Uno de los barrios donde se ha multiplicado la oferta de pisos es Indians, en Sant Andreu. David, vinculado a la ABTS, apunta que la presencia de apartamentos turísticos “todavía no es masiva, pero hay lugares donde la incidencia es significativa y las molestias evidentes”. “En un barrio sin atractivo turístico, el desfile de turistas es diario”, asegura.

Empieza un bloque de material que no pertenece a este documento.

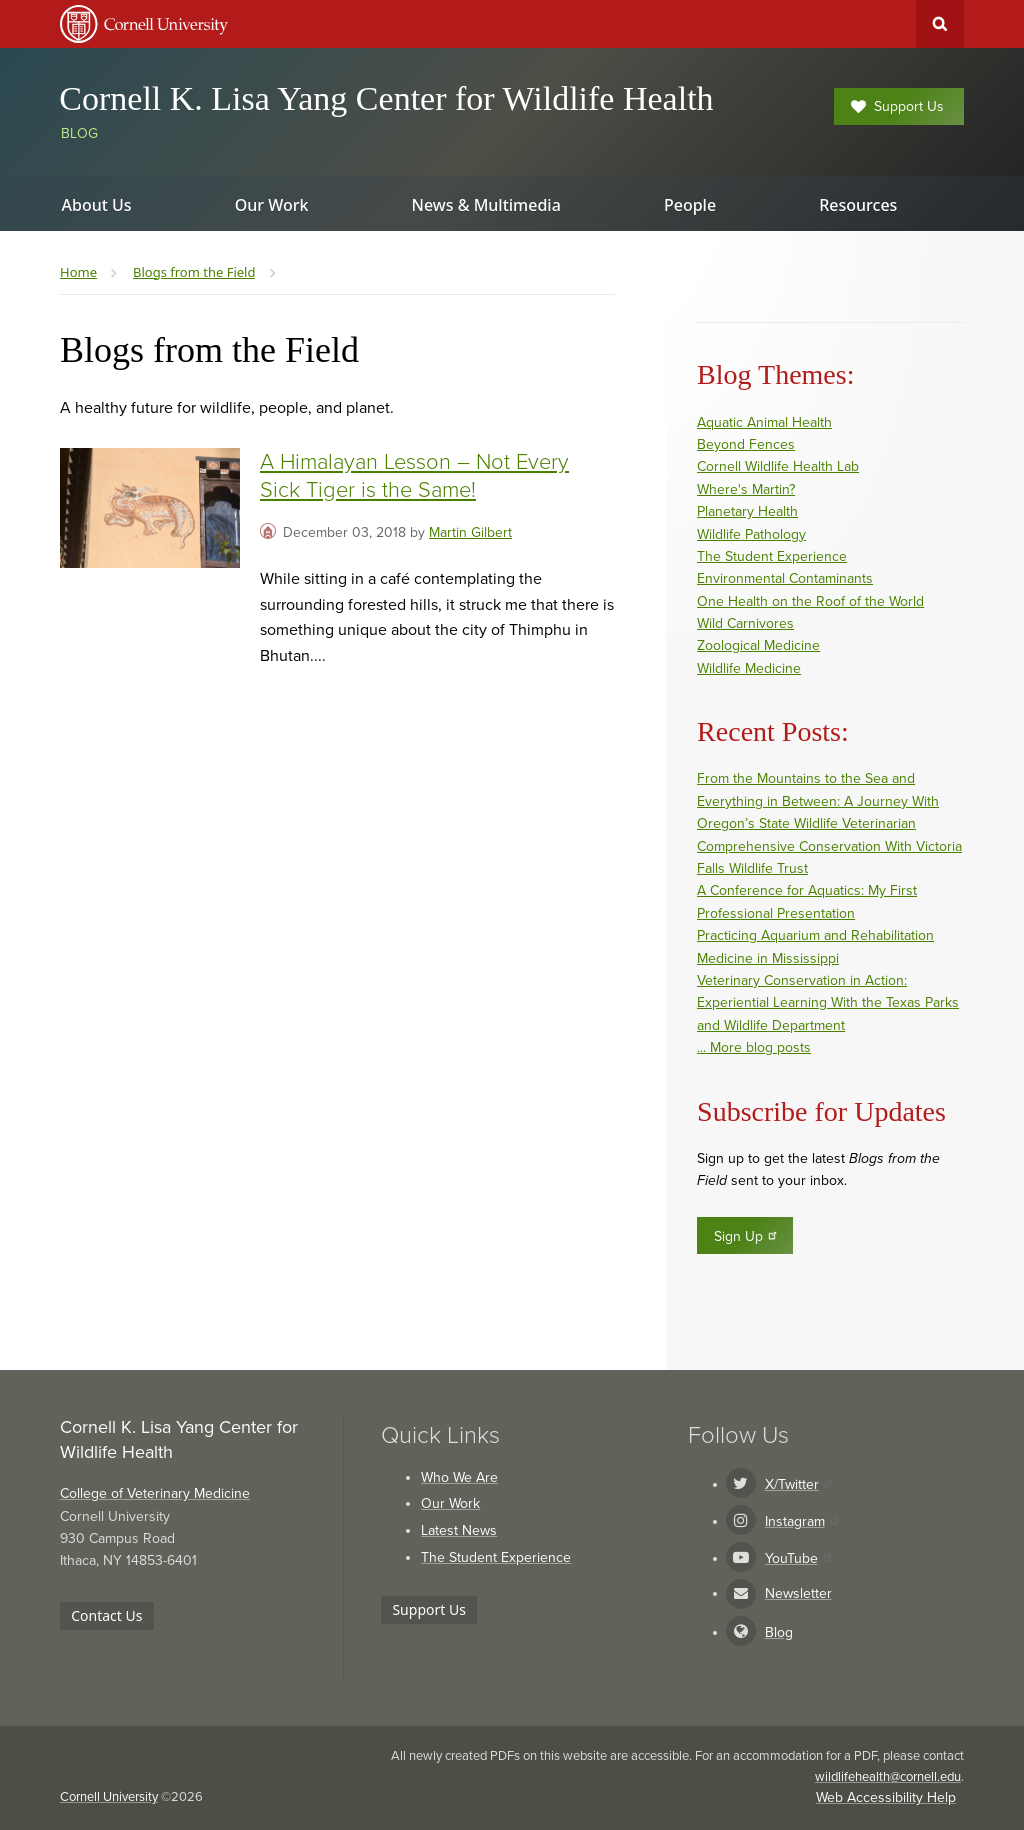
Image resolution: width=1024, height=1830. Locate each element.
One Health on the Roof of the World (810, 601)
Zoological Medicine (758, 645)
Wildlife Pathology (751, 534)
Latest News (459, 1530)
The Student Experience (772, 556)
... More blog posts (754, 1047)
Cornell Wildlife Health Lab (778, 466)
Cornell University (109, 1797)
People (690, 205)
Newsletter (798, 1593)
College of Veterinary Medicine (155, 1493)
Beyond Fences (746, 444)
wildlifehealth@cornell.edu (888, 1777)
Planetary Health (747, 511)
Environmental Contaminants (785, 578)
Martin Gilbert (470, 532)
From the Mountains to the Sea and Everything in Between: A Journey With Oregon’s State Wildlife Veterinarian (818, 801)
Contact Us (106, 1615)
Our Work (450, 1503)
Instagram (801, 1521)
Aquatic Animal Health (764, 422)
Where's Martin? (746, 489)
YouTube (798, 1558)
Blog (79, 133)
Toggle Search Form (940, 24)
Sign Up (746, 1236)
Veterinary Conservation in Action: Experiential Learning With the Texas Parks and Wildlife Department (828, 1003)
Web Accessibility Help (886, 1797)
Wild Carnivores (745, 623)
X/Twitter (798, 1484)
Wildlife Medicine (749, 668)
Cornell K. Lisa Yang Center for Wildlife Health (386, 98)
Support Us (897, 106)
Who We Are (459, 1477)
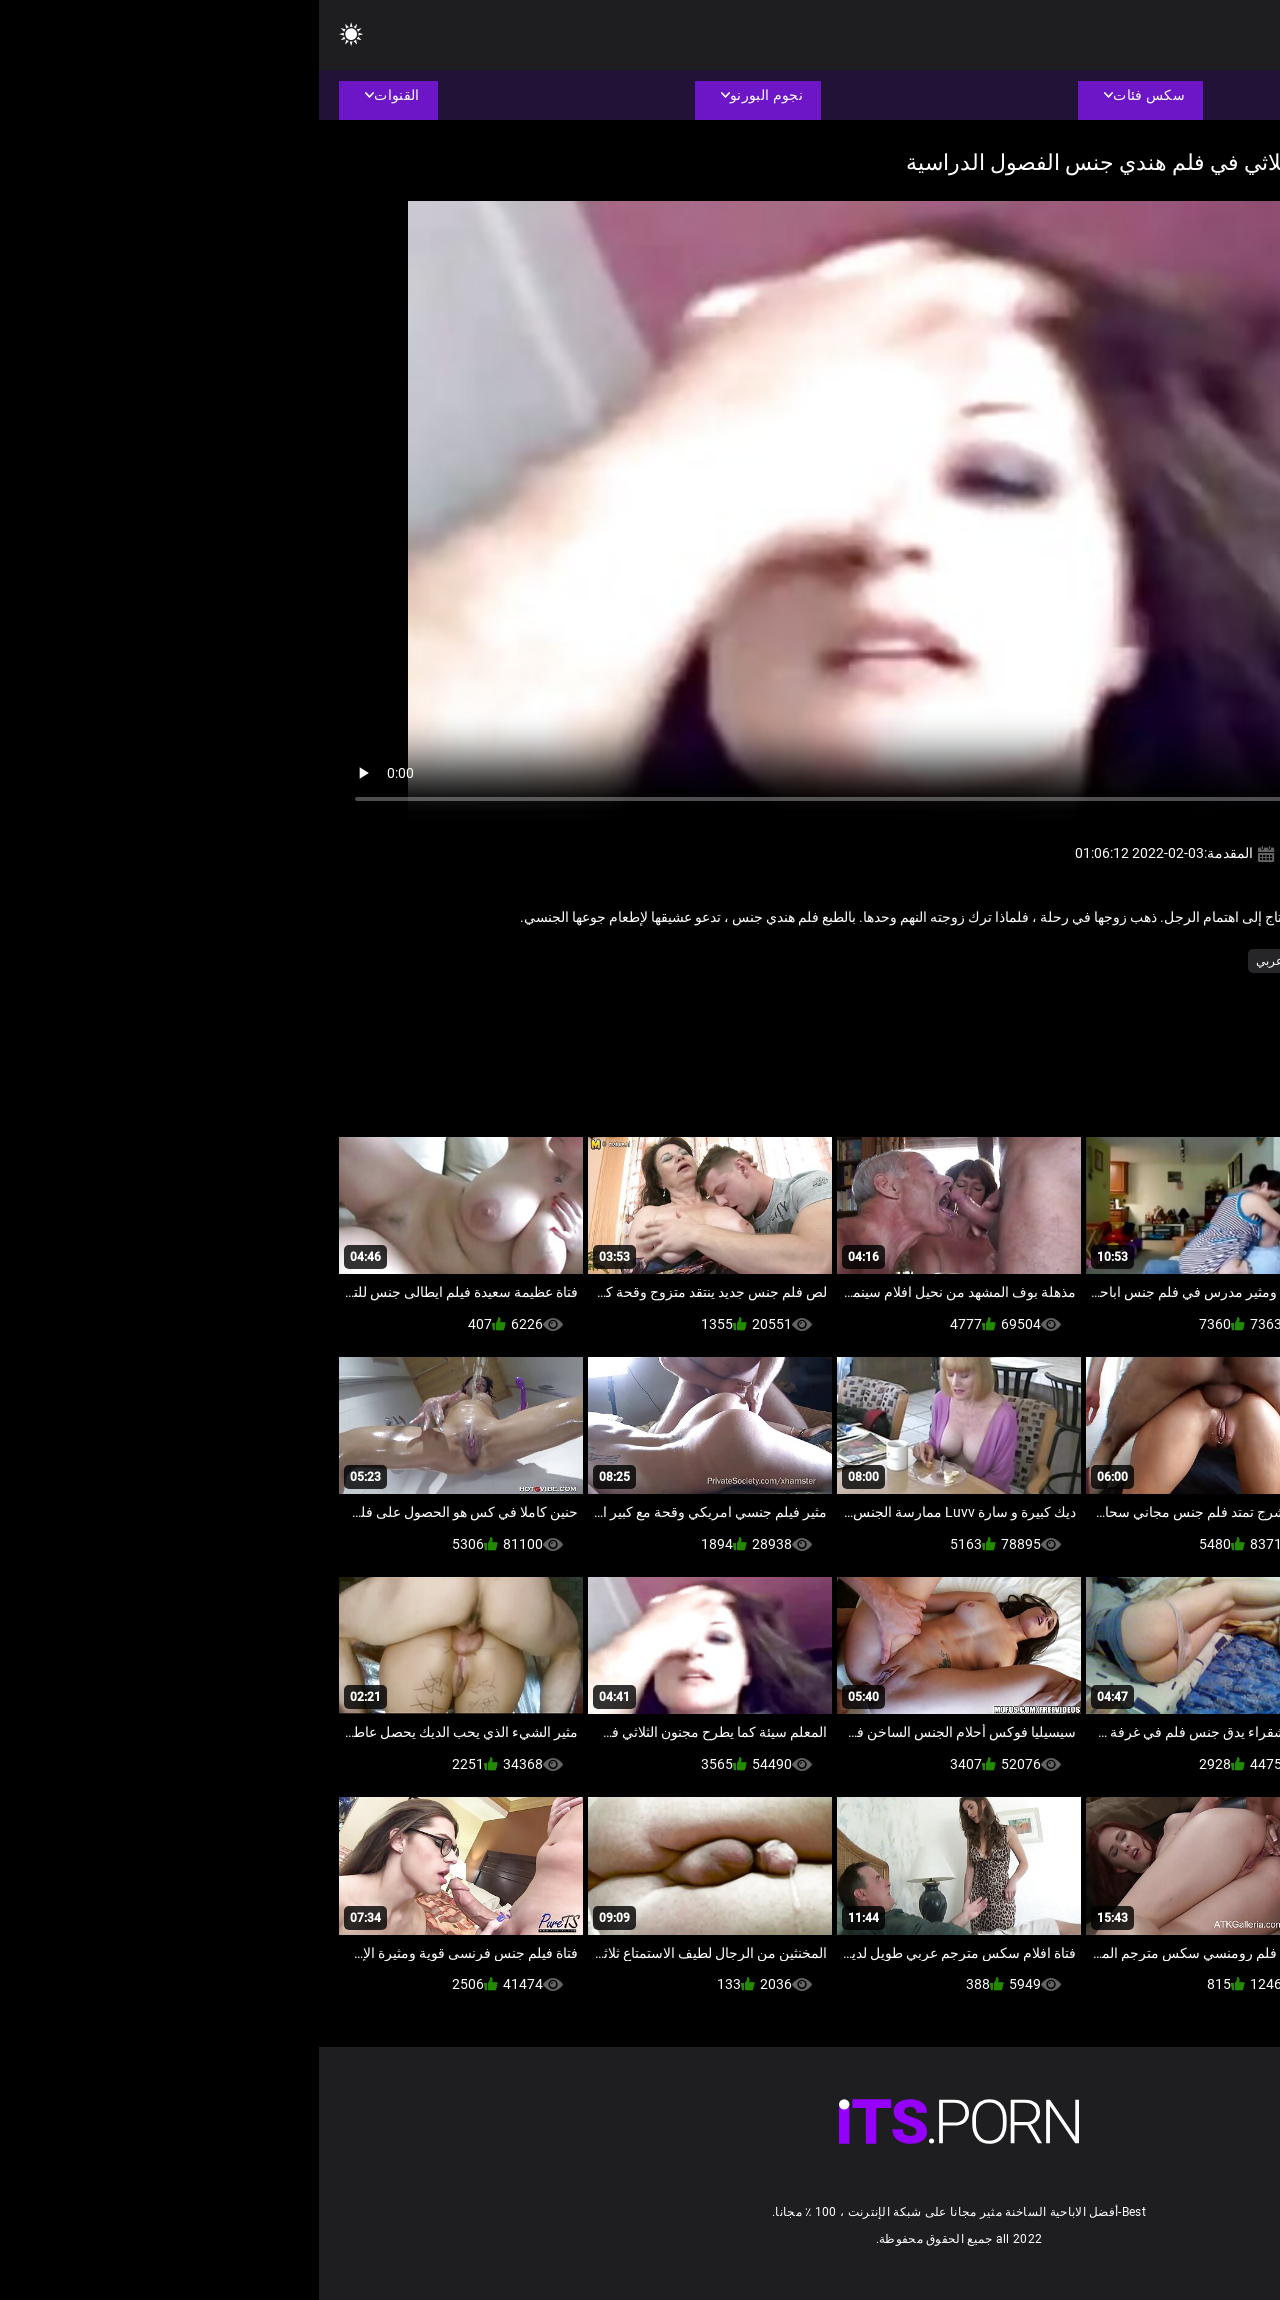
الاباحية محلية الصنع (1110, 961)
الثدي (1031, 961)
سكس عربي (968, 961)
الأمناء (1192, 961)
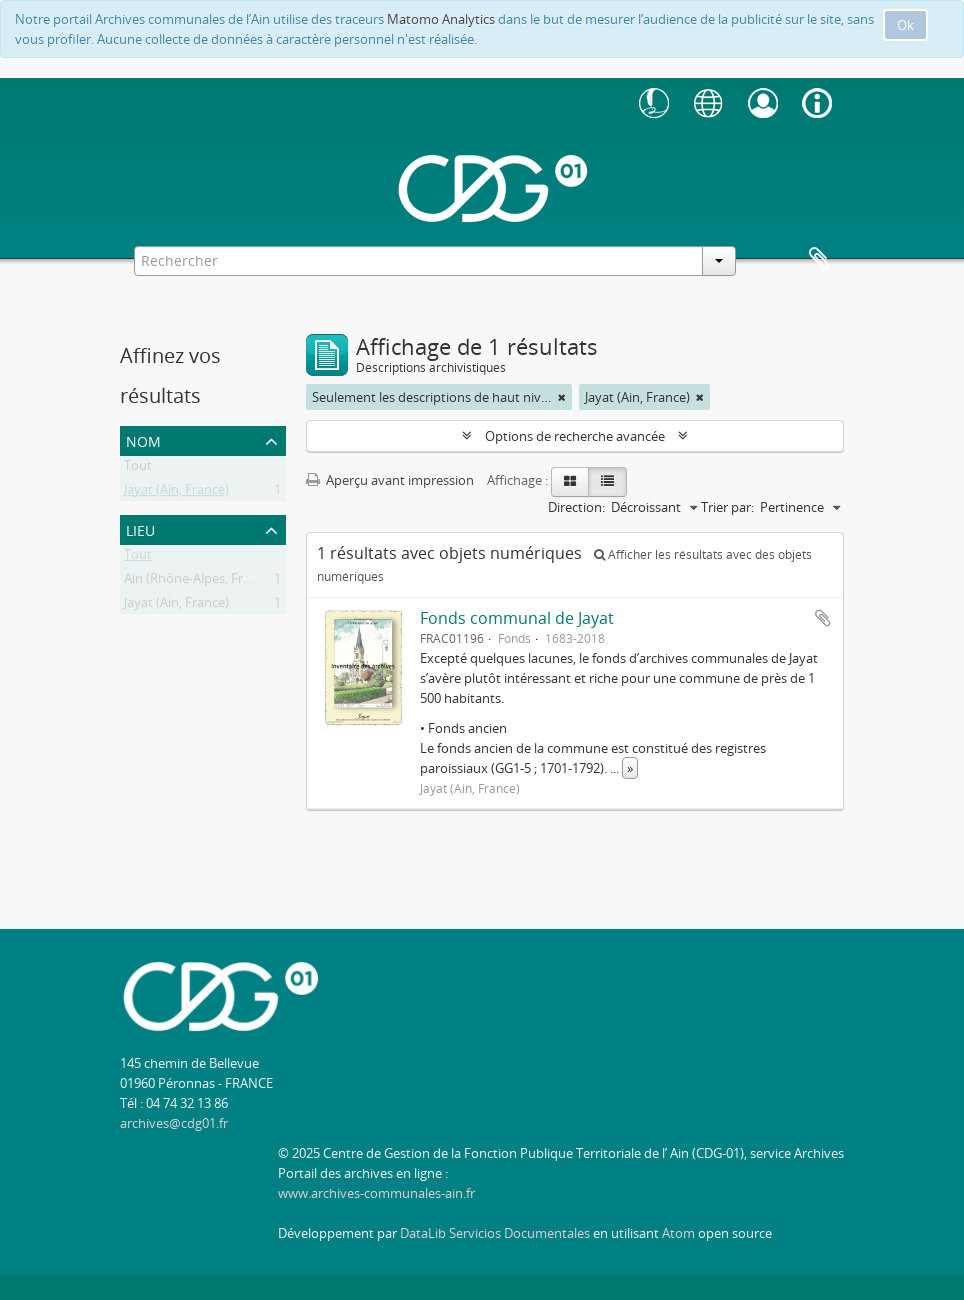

Desde Airbnb, un portavoz confirma que “anfitriones y visitantes, de manera creciente, están presentes en zonas alejadas del centro de las ciudades repartiendo los beneficios a los barrios alejados de las zonas más turísticas”. “Las personas que buscan alojamiento a través de Airbnb son viajeros respetuosos que quieren vivir las ciudades como un local”, subraya y añade que la compañía, multada por la Generalitat y el Ayuntamiento por ofertar pisos sin licencia confía en un cambio normativo. Quien no está de acuerdo en que la oferta crezca en la periferia es el presidente de Apartur, la patronal de los apartamentos turísticos. Enrique Alcántara afirma que “no hay una gran oferta porque no sale a cuenta” y porque “los propietarios se exponen a multas enormes, de hasta 600.000 euros”.